Enforcement of Marine Park's laws is another way of protecting the marine environment. Marine Parks is a federal agency that has set regulations for the 2 nautical miles surrounding Tioman and other marine parks. These rules include no fishing, no collecting of corals or other natural items found in the ocean, and restrictions on marine recreation. The rules are not well enforced, for example you can rent fishing equipment at many jetties on Tioman.
- Awareness -
Awareness of environmental threats and marine park regulations is the first and most important part of being a responsible tourist and human being. Knowing that what you do that impacts the planet we call home is important. As well, knowing that humans are not the only ones needing this space to live. Millions upon millions of beautiful life forms share this planet.
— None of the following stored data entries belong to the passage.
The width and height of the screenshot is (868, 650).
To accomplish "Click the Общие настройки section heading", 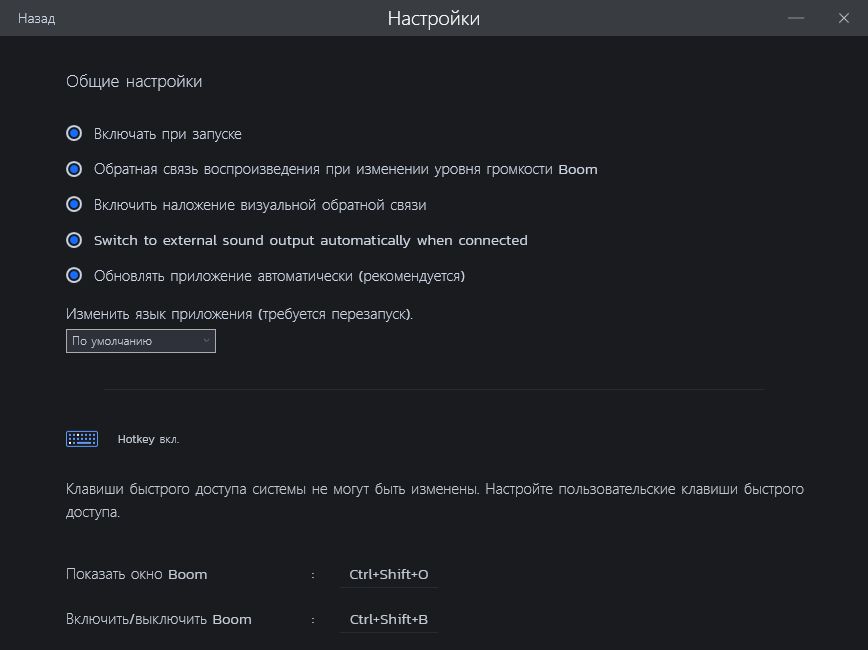I will 134,82.
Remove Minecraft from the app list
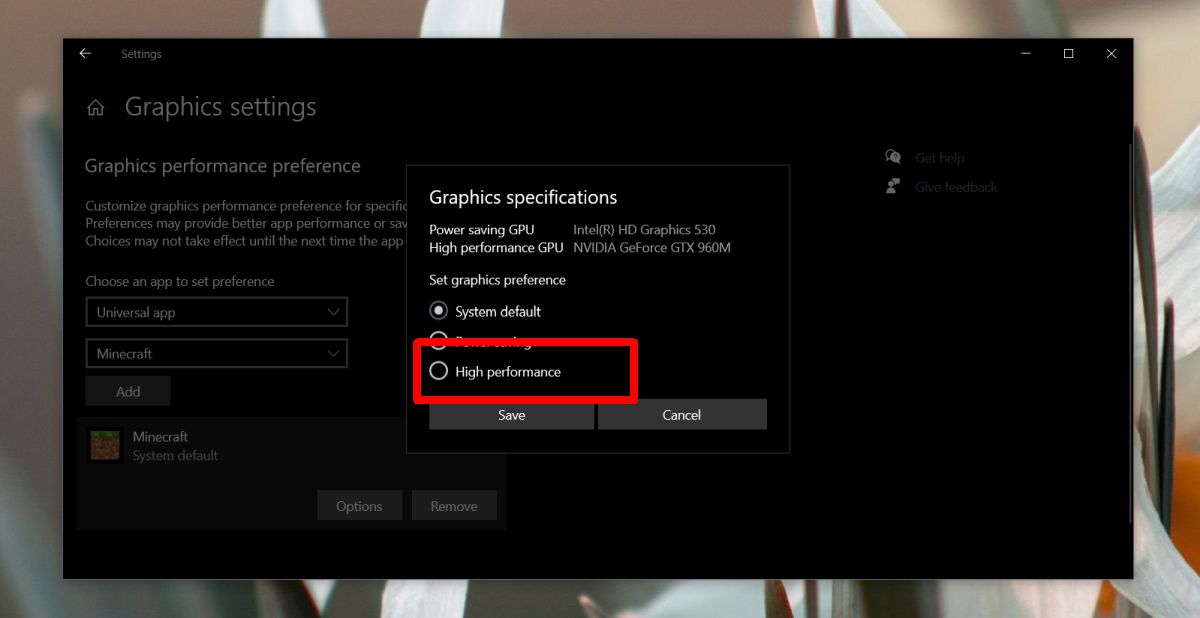The height and width of the screenshot is (618, 1200). [454, 505]
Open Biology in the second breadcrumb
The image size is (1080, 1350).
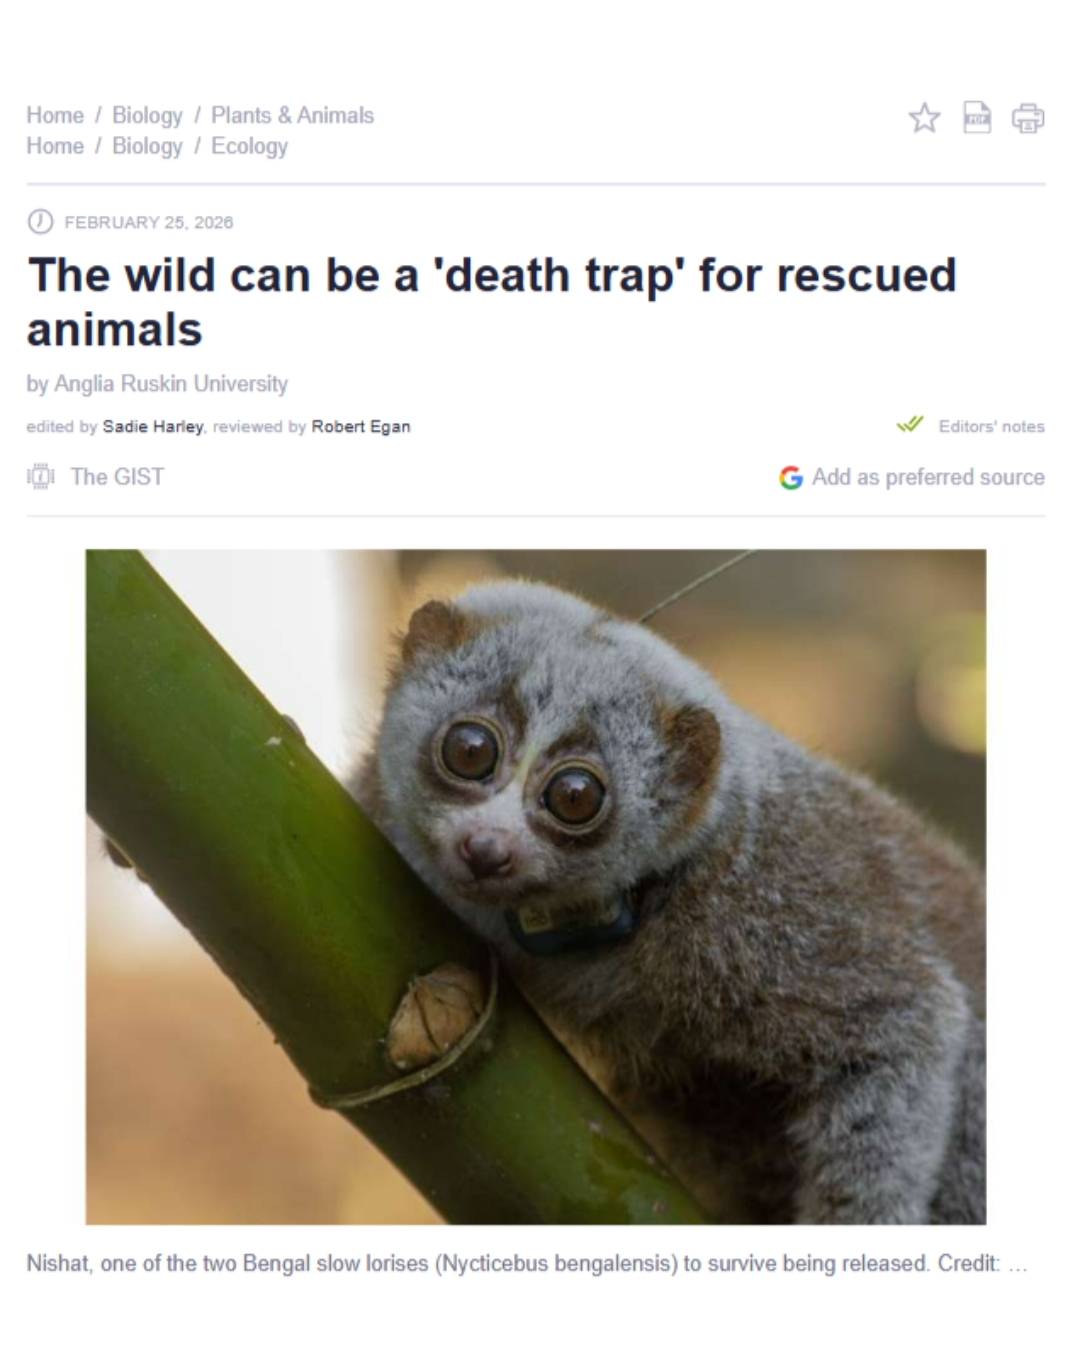pyautogui.click(x=147, y=146)
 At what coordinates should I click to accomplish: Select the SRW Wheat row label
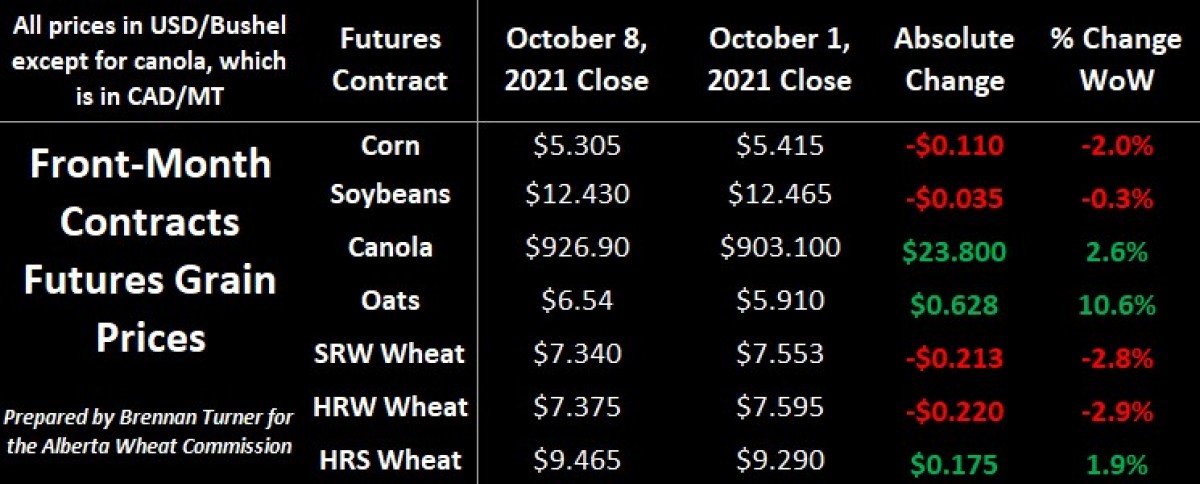coord(390,353)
Having consideration and respect for nature is a priority.
At Juara Turtle Project, we are working to spread awareness to the residents of Juara, the primary school students, international school students, volunteers, visitors and the future generation. The effects of having an aware population would be very dramatic for nature's well being. Many people have no idea about environmental consideration.
- Species of Turtles -
There are seven types of turtles in the world. 4 types are native to Malaysia: the Leatherback, Green, Hawksbill and Olive Ridley Sea Turtles. On Tioman, it has been 15-20 years since the Leatherback or Olive Ridley turtles have nested here, so they are considered extinct from this area.
The Green sea turtle is now the most common type of sea turtle in the world as well as on Tioman Island. Green turtles have a smooth shell, called the carapace and vary in color from grey, brown or black on top and a lighter yellow color on their underside, called the plastron. Adult Green sea turtles feed on Algae and Sea grass mostly, while the babies eat small surface animals and plants.
The Hawksbill sea turtle is the only other type of sea turtle that is still nesting on Tioman. Hawksbills are distinguished by their prominent hooked beak (like a hawk, or eagle) and their over-lapping scutes on the carapace. Hawksbills are amber colored with black or brown accents and a white or yellow plastron.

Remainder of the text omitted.